Chlorine‐Coordinated Unsaturated Ni–N2 Sites for Efficient Electrochemical Carbon Dioxide Reduction

Abstract Heteroatom‐doping is an effective method for modifying the geometric symmetry of metal–nitrogen–carbon (M–N–C) single‐atom catalysts and thereby tuning the electronic structure. Up to now, most of the current reports have concentrated on introducing heteroatoms into the highly symmetrical M–N 4 structure. The coordination‐unsaturated M–N 2 structure is more sterically favorable for the insertion of alien atoms to optimize the electronic structure. Herein, a Ni–N 2 catalyst with out‐of‐plane coordinated chlorine (Cl) atoms (Ni–N 2 Cl/C) is successfully constructed on chlorine‐functionalized carbon supports (C–Cl) for an efficient carbon dioxide reduction reaction (CO 2 RR). Density functional theory calculations demonstrate that the prepared Ni–N 2 Cl/C catalyst exhibits a higher capability in balancing COOH* formation and CO* desorption.

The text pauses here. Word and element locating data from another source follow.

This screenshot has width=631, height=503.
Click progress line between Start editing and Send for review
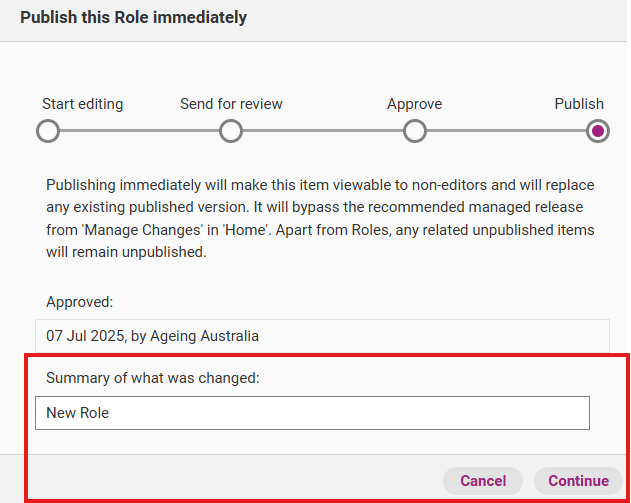tap(139, 131)
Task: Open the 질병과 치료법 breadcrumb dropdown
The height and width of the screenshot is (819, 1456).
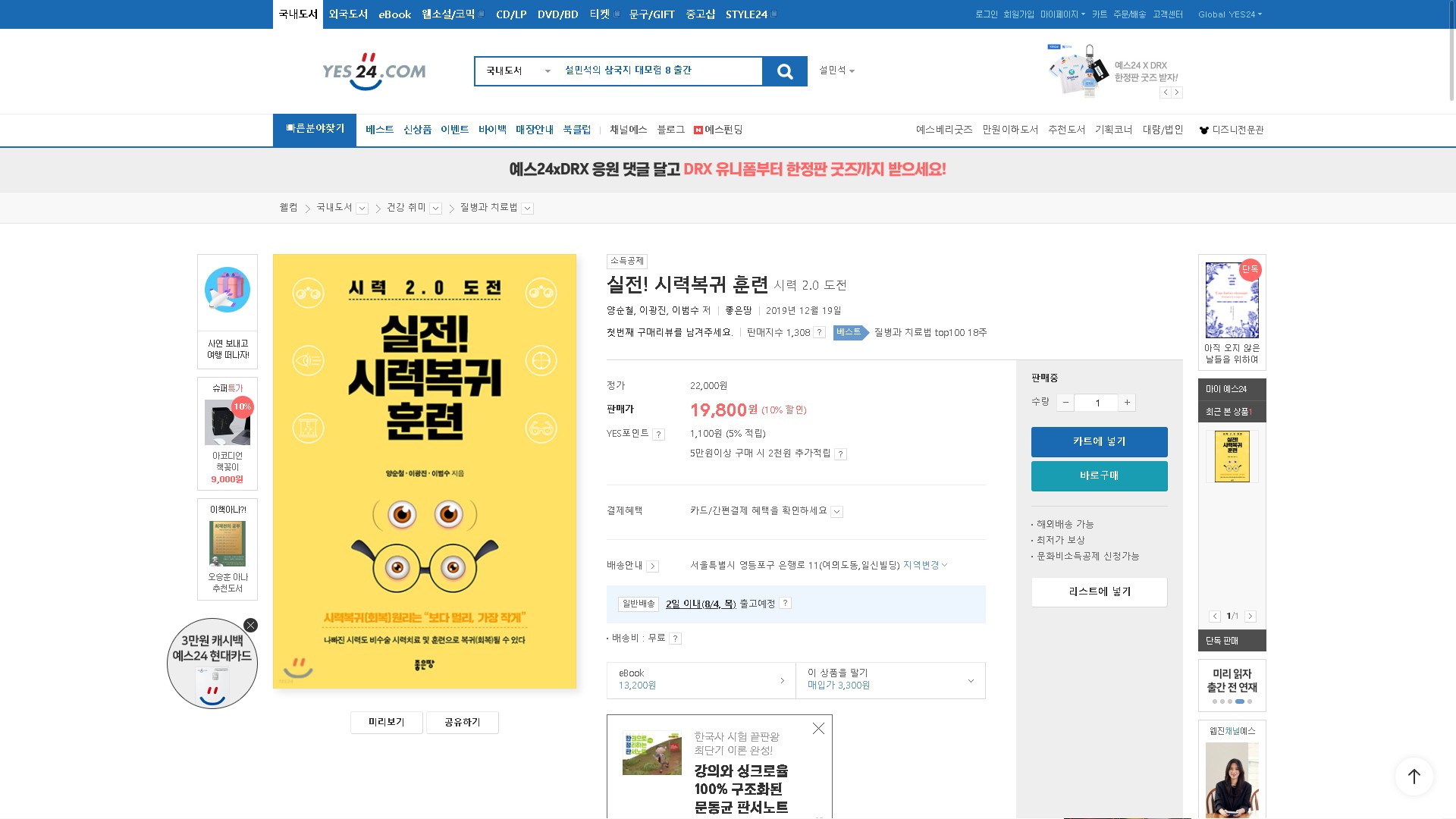Action: (x=528, y=209)
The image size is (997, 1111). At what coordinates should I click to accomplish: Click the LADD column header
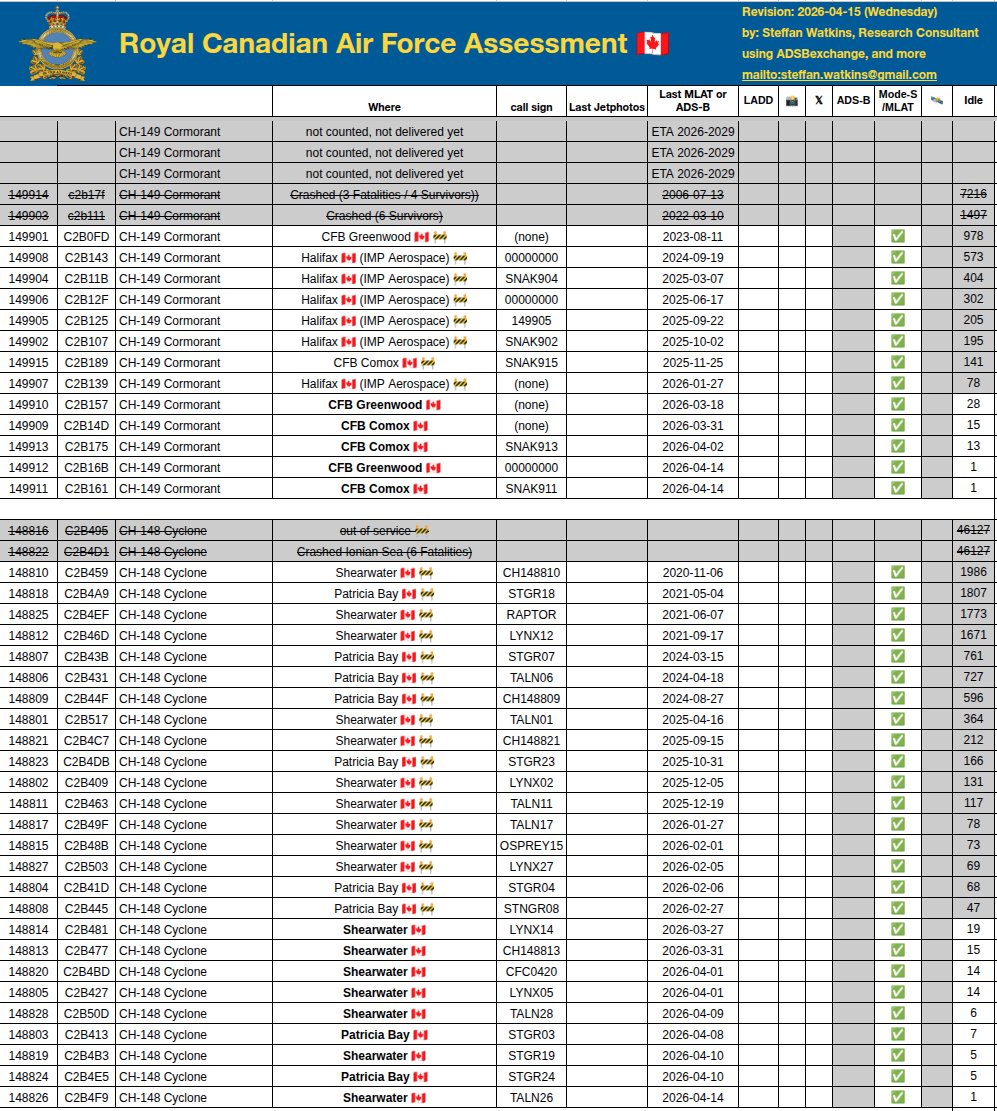(x=758, y=100)
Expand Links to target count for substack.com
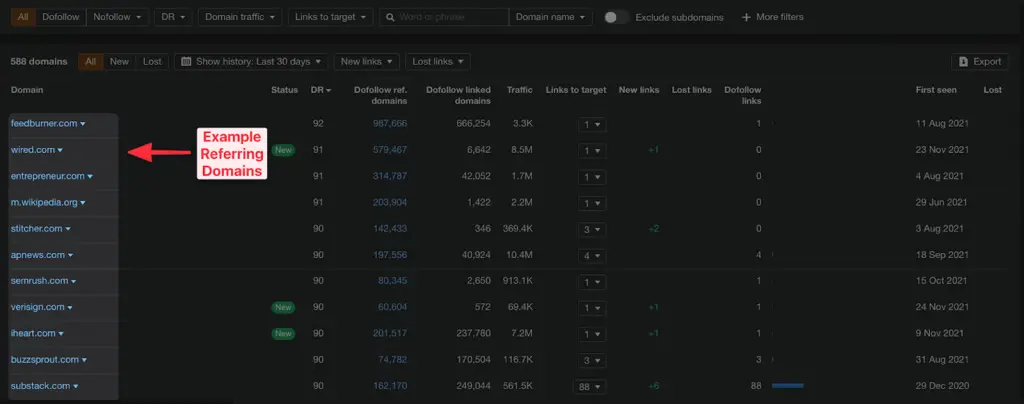 590,386
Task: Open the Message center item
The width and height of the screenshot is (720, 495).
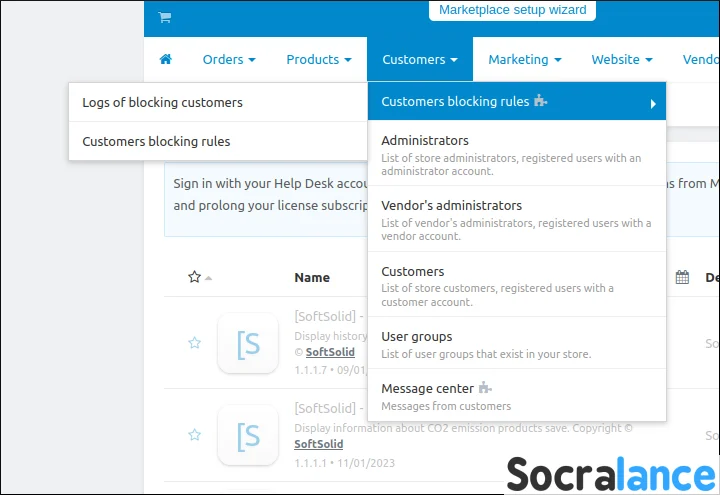Action: pos(428,389)
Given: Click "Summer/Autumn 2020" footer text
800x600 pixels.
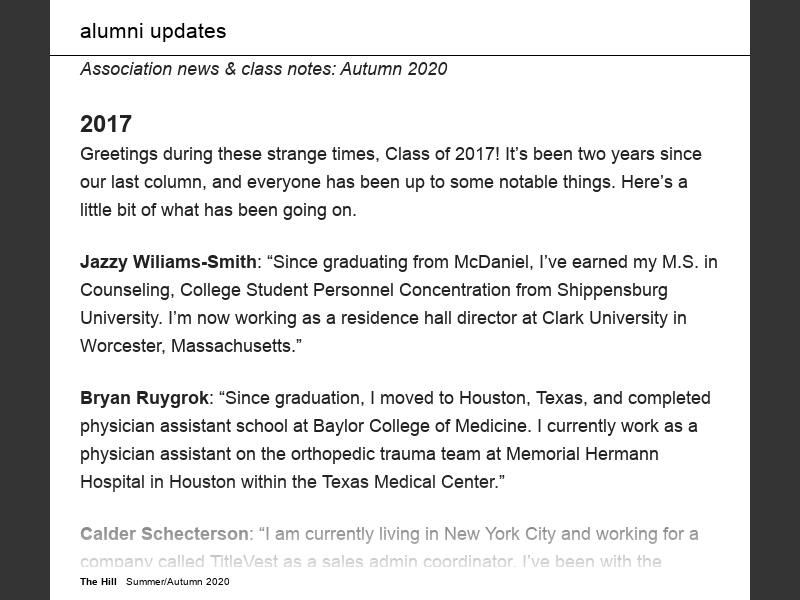Looking at the screenshot, I should coord(177,582).

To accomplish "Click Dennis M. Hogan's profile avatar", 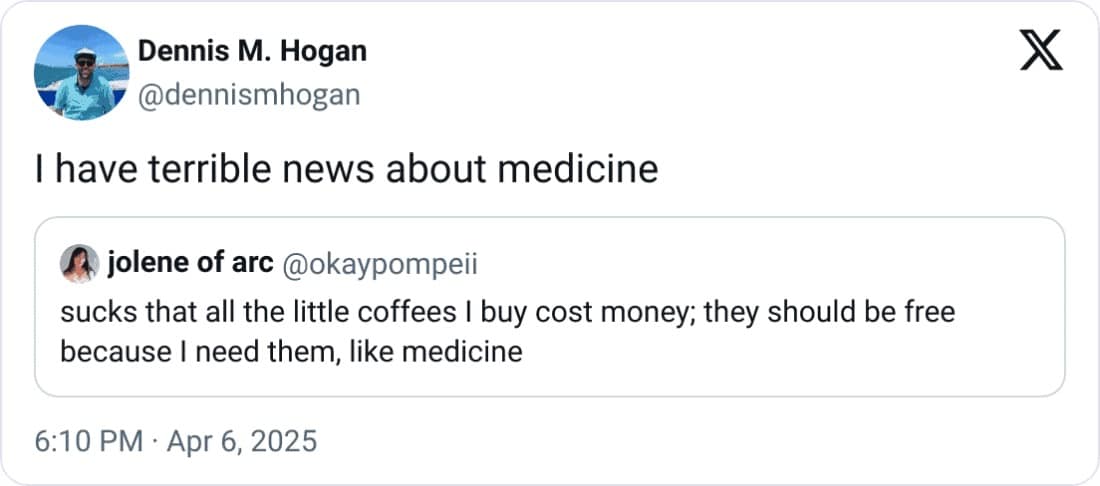I will pyautogui.click(x=81, y=73).
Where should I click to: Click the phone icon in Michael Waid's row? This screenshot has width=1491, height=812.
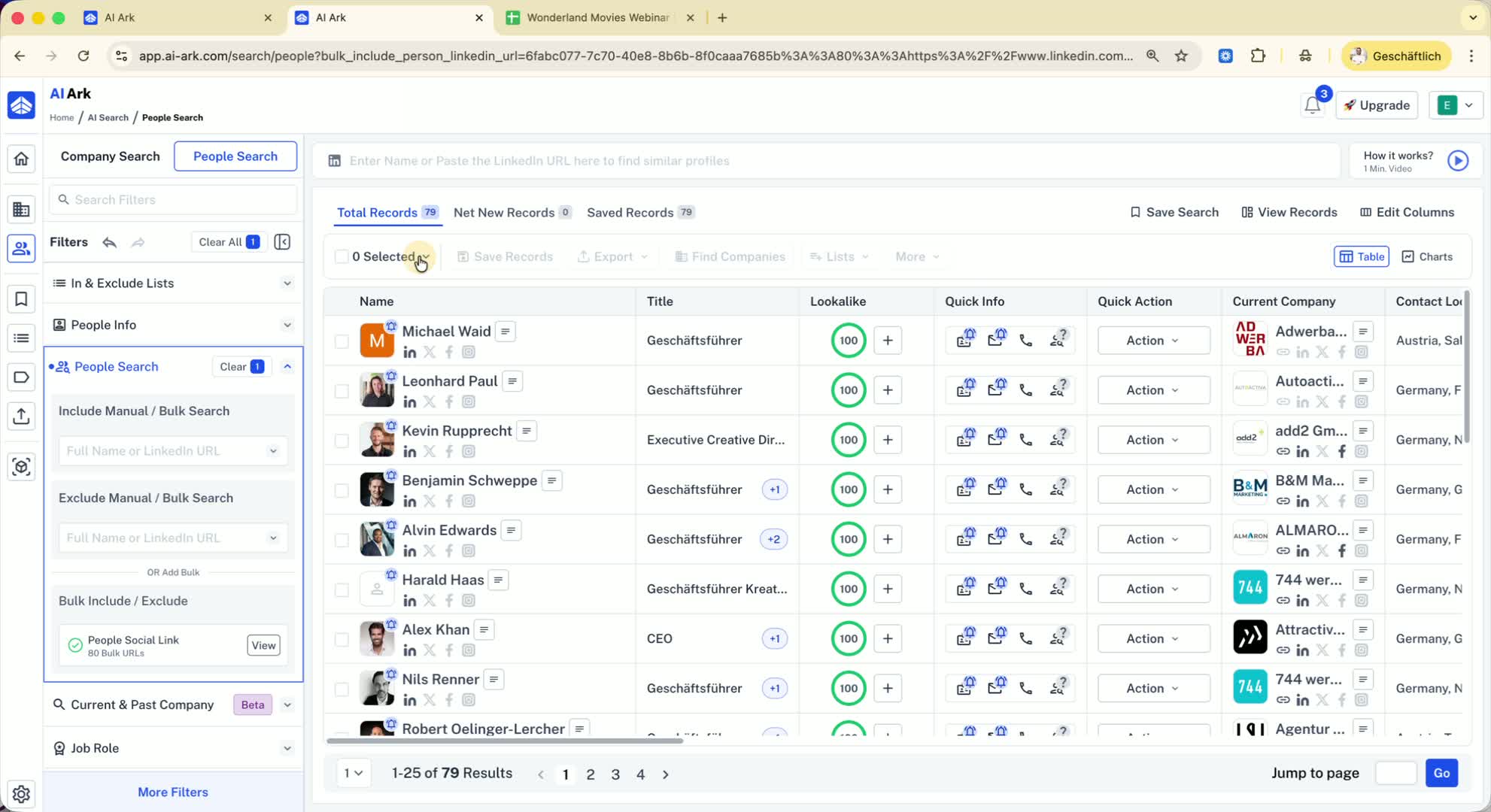1025,341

In addition, in situ Raman spectra confirm that the lower CO binding energy on the Ni–N 2 Cl/C facilitates CO escape, leading to excellent CO 2 RR performance. A high CO Faradaic efficiency (FE CO ) of more than 80% is achieved from −0.6 to −1.2 V versus reversible hydrogen electrode on the Ni–N 2 Cl/C and it exhibits negligible FE CO and current declination over a 40‐h stability test. Furthermore, a high turnover frequency (TOF) value of 15 808 h −1 is obtained, which is more than ten times that of Ni–N 2 /C (1476 h −1 ) without coordinated Cl atoms.